I'm working on the solution of the equation
$$\tan^2u\partial^2_u y_2 + (2+\tan^2u)\tan u \partial_u y_2 -a^2\lambda_2y_2 – n^2(1+\cot^2u)y_2 = 0.$$
It is possible to write the above equation in terms of the Sturm-Liouville operator by just multiplying the equation by $\cos u$:
\begin{align*}
\sin u \tan u \partial^2_u y_2 + (\cos u \tan u + \sec^2 u \sin u)\partial_u y_2 – \cos u(a^2\lambda_2 + n^2(1+\cot^2u))y_2 = 0\\
\implies \partial_u (\sin u \tan u \partial_u y_2) – \cos u (a^2\lambda_2 + n^2(1+\cot^2u))y_2 = 0.
\end{align*}
Now, let $\eta = \sin u$, hence,$$
\frac{\partial}{\partial u} = \frac{\partial\eta}{\partial u}\frac{\partial}{\partial\eta} = \cos u \frac{\partial}{\partial\eta}.
$$
The last equation becomes
\begin{align*}
\cos u \partial_\eta \left(\eta^2\partial_\eta y_2\right) – \cos u (a^2\lambda_2y_2 + n^2(1+\cot^2u))y_2 &= 0\\
\implies \left(\eta^2\partial_\eta y_2\right) -\left(a^2\lambda_2 + n^2\left(1+\frac{\cos^2 u}{\sin^2 u}\right)\right)y_2 &= 0,
\end{align*}
but, since $\sin u = \eta,$ it implies that $\cos u = \sqrt{1-\eta^2}$ by trigonometric relations. Thus,
\begin{align*}
\partial_\eta \left(\eta^2\partial_\eta y_2\right) -\left(a^2\lambda_2 + n^2\left(1+\frac{1-\eta^2}{\eta^2}\right)\right)y_2 &= 0\\
\implies \partial_\eta \left(\eta^2\partial_\eta y_2\right) -\left(a^2\lambda_2 +\frac{n^2}{\eta^2}\right)y_2 &= 0
\end{align*}
Now, the problem is reduced to solve this last ODE, which I can see something similar to the associated Legendre ODE or Bessel ODE. The last one seems to be more plausible when we apply the change of variables $x=n/\eta$. By making this change, the equation becomes
$$ x^2\partial^2_x y – (a^2\lambda_2 + x^2)y = 0$$
I want to reduce the equation to a known one to avoid the Frobenius method, but if it is not possible, I'm ok with that.
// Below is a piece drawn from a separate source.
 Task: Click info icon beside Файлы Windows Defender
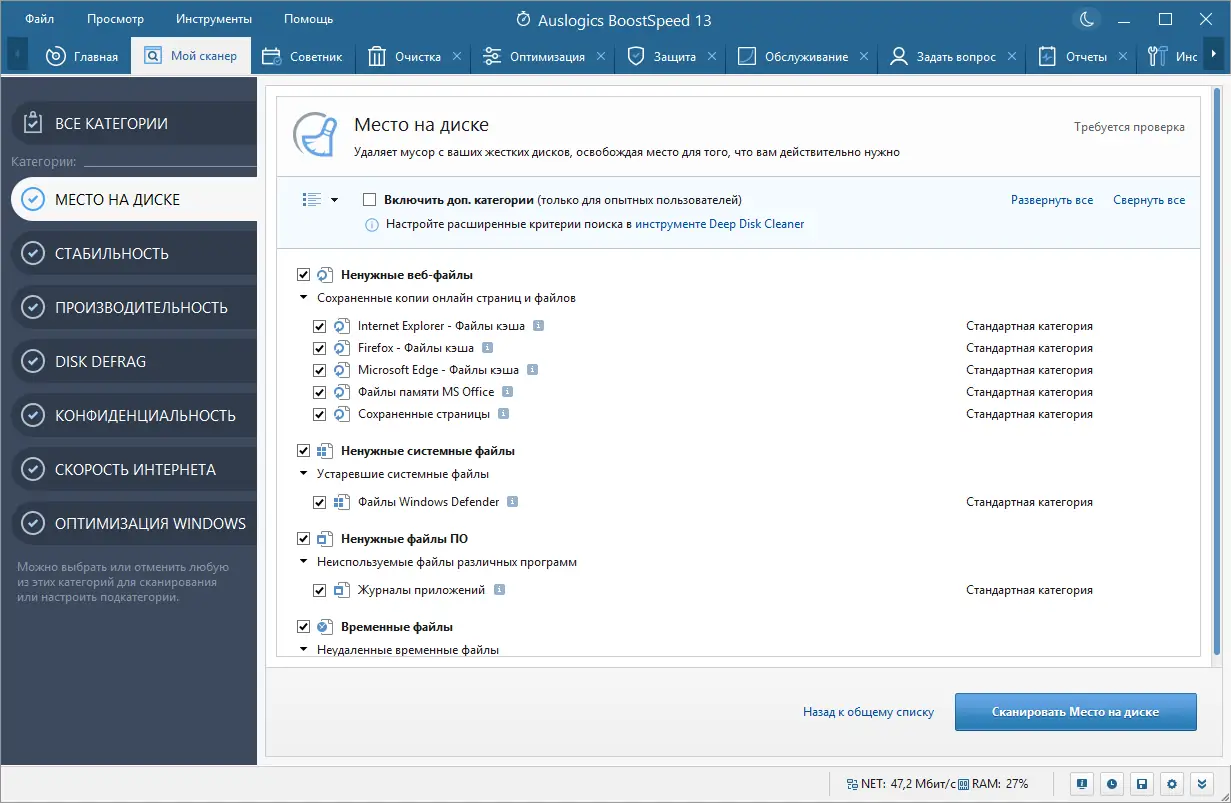click(x=511, y=502)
If possible, how can I write this last equation as a Bessel-type ODE?
Any help/idea of substitution will be very appreciated. Thanks in advance
Best Answer
You are almost done: the substitution $y(x)=\sqrt xz(x)$ in the equation \begin{equation} x^2\partial^2_x y(x) - (a^2\lambda_2 + x^2)y(x) = 0 \end{equation} gives \begin{equation} x^2\partial^2_x z(x)+x\partial_x z(x) - (a^2\lambda_2 +\frac14 +x^2)z(x)=0 \end{equation} which is a modified Bessel equation. The solutions are then a linear combination of the functions $K_{\sqrt{a^2\lambda_2+1/4}}(x)$ and $I_{\sqrt{a^2\lambda_2+1/4}}(x)$.
The idea of this substitution comes from the remark that the equation has exponential solutions for $x\to\infty$. If we expect that it is equivalent to a Bessel equation, the known asymptotic behavior of the Bessel functions ($x^{-1/2}\exp(\lambda x)$) suggests the change of function.